### Stored data
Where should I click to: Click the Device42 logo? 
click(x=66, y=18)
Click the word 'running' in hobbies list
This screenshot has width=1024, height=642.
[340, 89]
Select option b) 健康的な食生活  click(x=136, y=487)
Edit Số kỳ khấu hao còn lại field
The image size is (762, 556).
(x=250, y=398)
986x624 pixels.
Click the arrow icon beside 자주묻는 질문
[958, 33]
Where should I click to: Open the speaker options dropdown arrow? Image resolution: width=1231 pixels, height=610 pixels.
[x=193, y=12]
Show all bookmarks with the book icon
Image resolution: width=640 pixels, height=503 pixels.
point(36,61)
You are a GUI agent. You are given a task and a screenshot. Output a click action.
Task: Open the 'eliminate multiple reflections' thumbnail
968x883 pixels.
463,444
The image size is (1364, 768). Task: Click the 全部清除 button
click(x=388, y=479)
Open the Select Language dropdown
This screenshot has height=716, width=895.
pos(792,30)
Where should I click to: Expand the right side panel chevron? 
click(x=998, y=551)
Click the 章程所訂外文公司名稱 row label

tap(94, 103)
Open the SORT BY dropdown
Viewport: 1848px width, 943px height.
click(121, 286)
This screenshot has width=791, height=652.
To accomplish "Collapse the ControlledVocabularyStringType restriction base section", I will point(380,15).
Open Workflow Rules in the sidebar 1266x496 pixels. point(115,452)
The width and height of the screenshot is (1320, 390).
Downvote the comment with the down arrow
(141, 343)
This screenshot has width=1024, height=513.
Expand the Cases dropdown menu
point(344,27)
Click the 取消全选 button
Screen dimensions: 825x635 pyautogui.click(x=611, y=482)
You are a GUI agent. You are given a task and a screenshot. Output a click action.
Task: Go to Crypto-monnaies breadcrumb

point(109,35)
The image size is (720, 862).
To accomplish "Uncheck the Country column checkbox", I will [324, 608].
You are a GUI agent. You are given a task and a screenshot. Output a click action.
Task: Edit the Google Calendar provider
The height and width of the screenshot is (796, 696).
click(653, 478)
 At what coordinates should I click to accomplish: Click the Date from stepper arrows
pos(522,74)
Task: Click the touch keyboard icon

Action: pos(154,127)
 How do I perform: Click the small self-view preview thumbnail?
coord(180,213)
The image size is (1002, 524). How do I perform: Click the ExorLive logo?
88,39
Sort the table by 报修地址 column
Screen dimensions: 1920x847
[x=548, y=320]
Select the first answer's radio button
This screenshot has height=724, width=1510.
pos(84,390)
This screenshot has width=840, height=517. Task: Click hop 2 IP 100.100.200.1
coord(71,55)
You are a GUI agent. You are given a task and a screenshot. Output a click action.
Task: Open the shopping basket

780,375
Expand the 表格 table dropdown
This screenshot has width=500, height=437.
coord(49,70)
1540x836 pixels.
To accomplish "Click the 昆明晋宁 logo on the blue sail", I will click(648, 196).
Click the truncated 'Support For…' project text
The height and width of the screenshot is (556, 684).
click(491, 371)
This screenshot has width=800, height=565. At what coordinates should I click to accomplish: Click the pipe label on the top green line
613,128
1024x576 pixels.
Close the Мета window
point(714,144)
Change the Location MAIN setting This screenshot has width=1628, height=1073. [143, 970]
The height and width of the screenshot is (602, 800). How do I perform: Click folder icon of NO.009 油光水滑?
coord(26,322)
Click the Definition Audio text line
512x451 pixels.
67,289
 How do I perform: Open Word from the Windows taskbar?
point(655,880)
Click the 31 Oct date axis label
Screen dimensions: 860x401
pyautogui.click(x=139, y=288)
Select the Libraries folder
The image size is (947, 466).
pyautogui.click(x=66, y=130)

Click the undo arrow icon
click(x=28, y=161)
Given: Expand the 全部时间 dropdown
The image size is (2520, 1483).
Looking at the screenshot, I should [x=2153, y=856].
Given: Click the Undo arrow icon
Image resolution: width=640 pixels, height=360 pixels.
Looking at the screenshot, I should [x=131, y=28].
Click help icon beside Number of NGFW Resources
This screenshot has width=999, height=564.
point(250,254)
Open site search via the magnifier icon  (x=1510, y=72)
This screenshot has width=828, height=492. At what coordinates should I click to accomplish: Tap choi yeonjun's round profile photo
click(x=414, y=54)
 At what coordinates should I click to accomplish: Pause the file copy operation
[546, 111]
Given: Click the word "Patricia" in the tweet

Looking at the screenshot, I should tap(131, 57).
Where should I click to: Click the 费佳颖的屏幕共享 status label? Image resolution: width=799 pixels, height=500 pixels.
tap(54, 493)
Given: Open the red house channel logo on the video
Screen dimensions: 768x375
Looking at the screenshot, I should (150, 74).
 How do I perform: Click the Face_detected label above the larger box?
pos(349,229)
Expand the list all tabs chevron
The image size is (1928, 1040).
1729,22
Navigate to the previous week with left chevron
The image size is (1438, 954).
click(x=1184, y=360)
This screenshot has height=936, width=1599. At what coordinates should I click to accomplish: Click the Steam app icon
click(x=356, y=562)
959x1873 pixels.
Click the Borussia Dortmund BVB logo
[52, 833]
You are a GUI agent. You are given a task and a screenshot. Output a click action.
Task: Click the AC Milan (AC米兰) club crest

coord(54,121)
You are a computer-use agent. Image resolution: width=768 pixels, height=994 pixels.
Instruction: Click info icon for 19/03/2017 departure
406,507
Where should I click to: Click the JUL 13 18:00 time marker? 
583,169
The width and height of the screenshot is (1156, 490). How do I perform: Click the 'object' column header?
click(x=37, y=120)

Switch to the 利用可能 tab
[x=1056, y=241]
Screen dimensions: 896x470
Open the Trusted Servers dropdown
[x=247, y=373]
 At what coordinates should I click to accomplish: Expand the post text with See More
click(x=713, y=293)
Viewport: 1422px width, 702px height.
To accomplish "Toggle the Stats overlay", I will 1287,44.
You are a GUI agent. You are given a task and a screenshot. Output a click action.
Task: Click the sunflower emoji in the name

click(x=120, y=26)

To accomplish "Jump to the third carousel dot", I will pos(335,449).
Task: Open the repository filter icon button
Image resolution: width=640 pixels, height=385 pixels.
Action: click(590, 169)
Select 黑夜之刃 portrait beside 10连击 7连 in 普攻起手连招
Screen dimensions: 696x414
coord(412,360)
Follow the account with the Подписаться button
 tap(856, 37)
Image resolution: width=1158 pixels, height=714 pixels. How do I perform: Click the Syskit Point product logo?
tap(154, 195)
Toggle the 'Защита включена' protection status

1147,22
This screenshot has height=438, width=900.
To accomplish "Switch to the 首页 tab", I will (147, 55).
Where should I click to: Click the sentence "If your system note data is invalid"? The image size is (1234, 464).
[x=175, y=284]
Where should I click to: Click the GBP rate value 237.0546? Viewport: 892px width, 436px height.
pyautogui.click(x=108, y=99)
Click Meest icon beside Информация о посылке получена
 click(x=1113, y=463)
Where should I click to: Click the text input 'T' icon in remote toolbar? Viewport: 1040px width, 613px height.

### What you should do
Among the records above, extract exactly the lines from the line with "Given: Open the" to the line with "Navigate to the", both lines included, and leave out the rest.

### Task answer
Given: Open the red house channel logo on the video
Screen dimensions: 768x375
Looking at the screenshot, I should (150, 74).
 How do I perform: Click the Face_detected label above the larger box?
pos(349,229)
Expand the list all tabs chevron
The image size is (1928, 1040).
1729,22
Navigate to the previous week with left chevron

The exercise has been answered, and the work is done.